*INSTRUCTIONS TO FOLLOW*.
Output each record exactly as given. Leave out every picture.

(Collected data)
------------

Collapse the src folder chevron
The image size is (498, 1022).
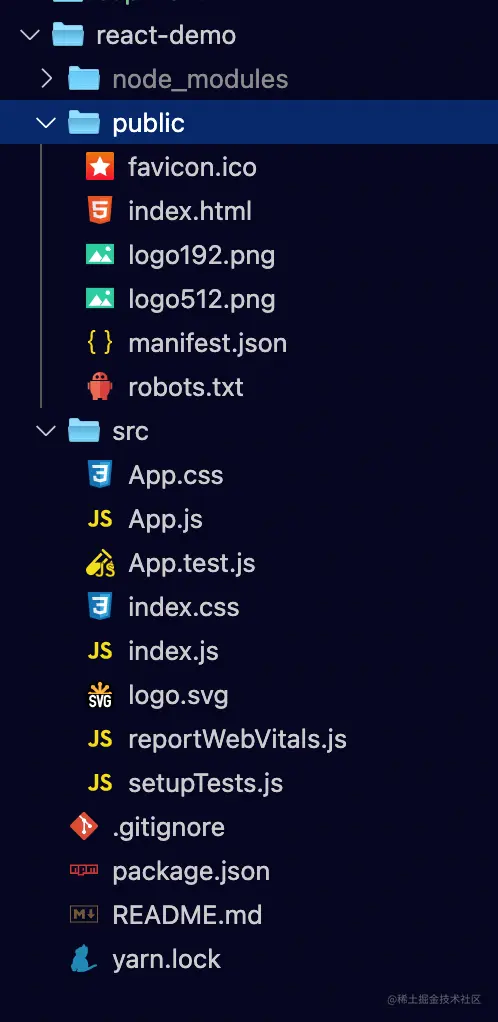pos(46,431)
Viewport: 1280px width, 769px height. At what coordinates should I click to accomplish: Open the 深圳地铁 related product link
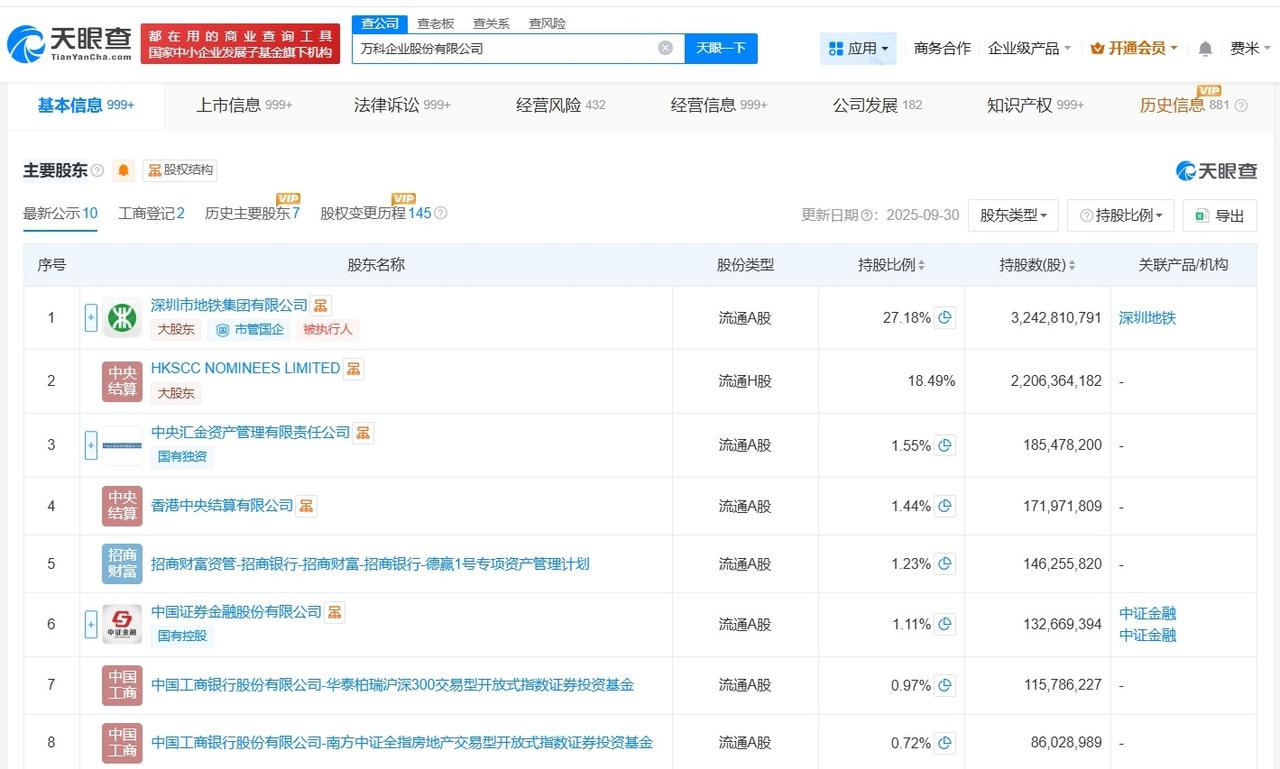click(x=1147, y=318)
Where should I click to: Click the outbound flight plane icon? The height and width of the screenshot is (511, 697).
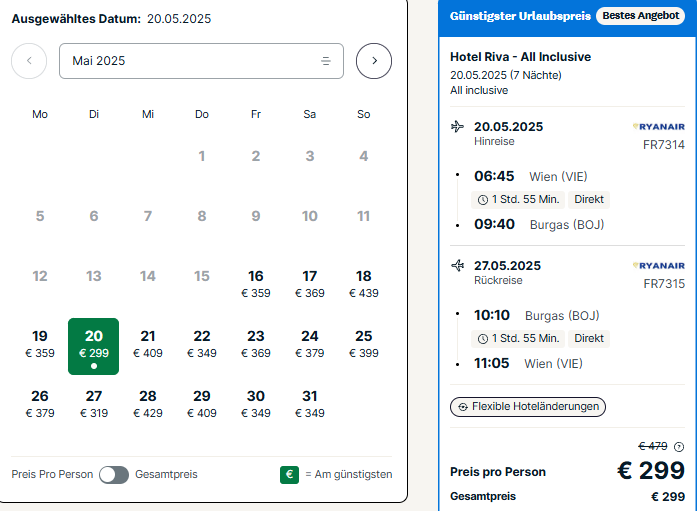pos(458,127)
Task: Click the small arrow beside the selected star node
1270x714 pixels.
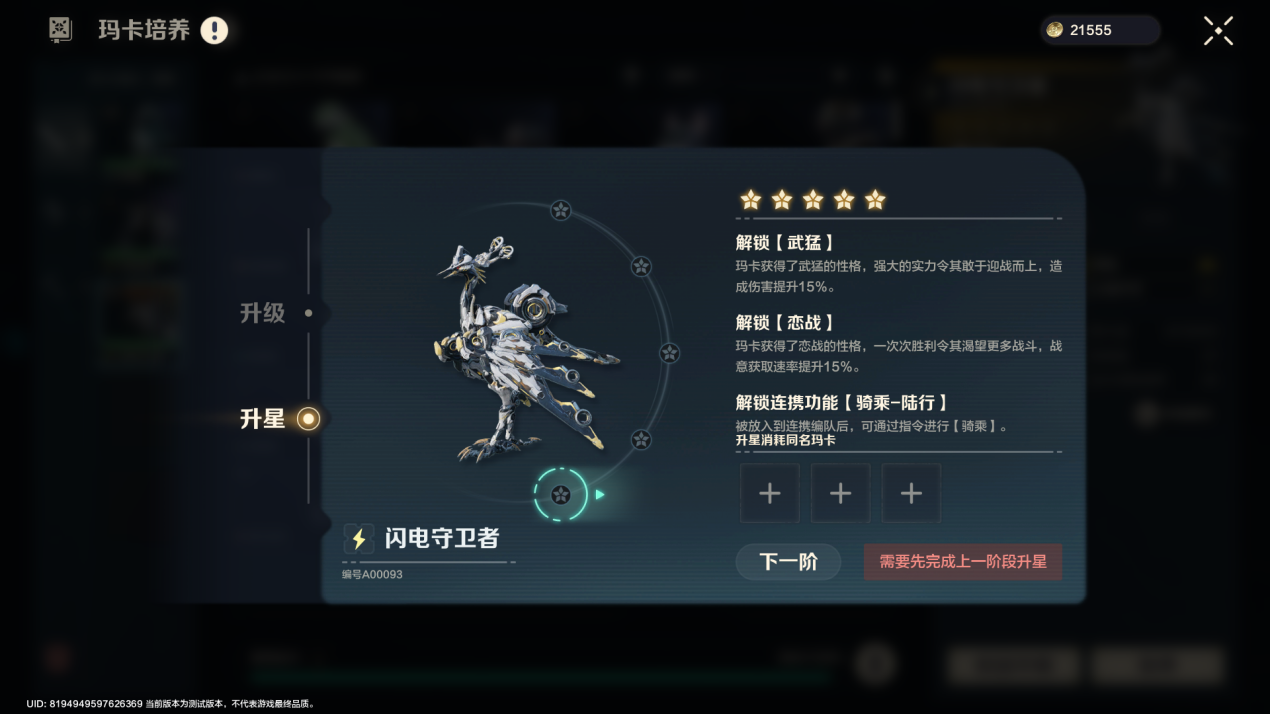Action: 600,494
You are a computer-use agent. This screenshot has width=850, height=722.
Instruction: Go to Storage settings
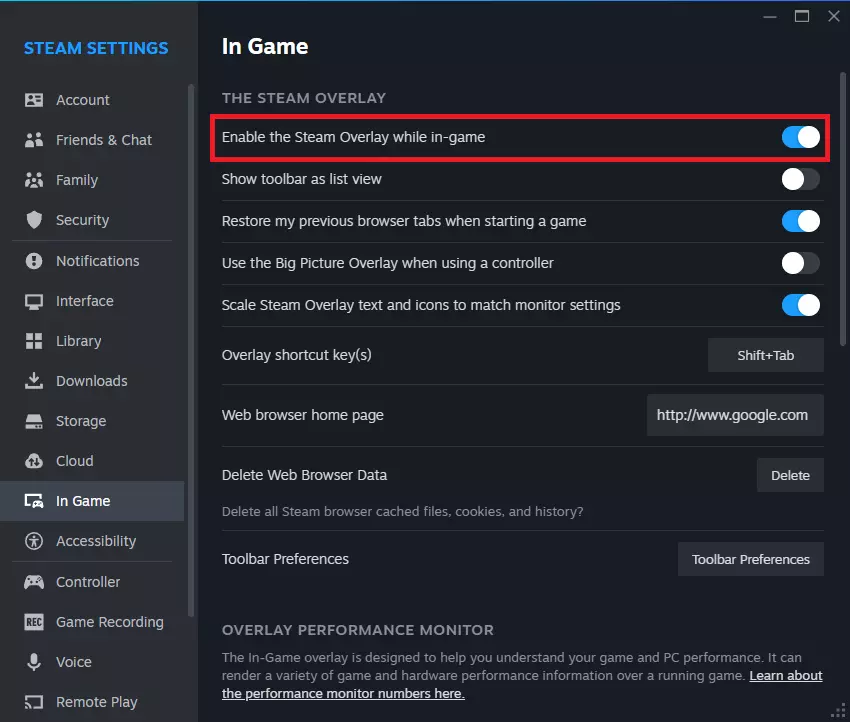coord(81,421)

------------

*ANSWER SPACE*.
Collapse the src folder chevron
The image size is (498, 1022).
pos(46,431)
Viewport: 1280px width, 769px height. At what coordinates should I click to accomplish: Open the 深圳地铁 related product link
click(x=1147, y=318)
Where should I click to: Click the outbound flight plane icon? The height and width of the screenshot is (511, 697).
pos(458,127)
Task: Click the small arrow beside the selected star node
1270x714 pixels.
Action: 600,494
You are a computer-use agent. This screenshot has width=850, height=722.
Instruction: Go to Storage settings
coord(81,421)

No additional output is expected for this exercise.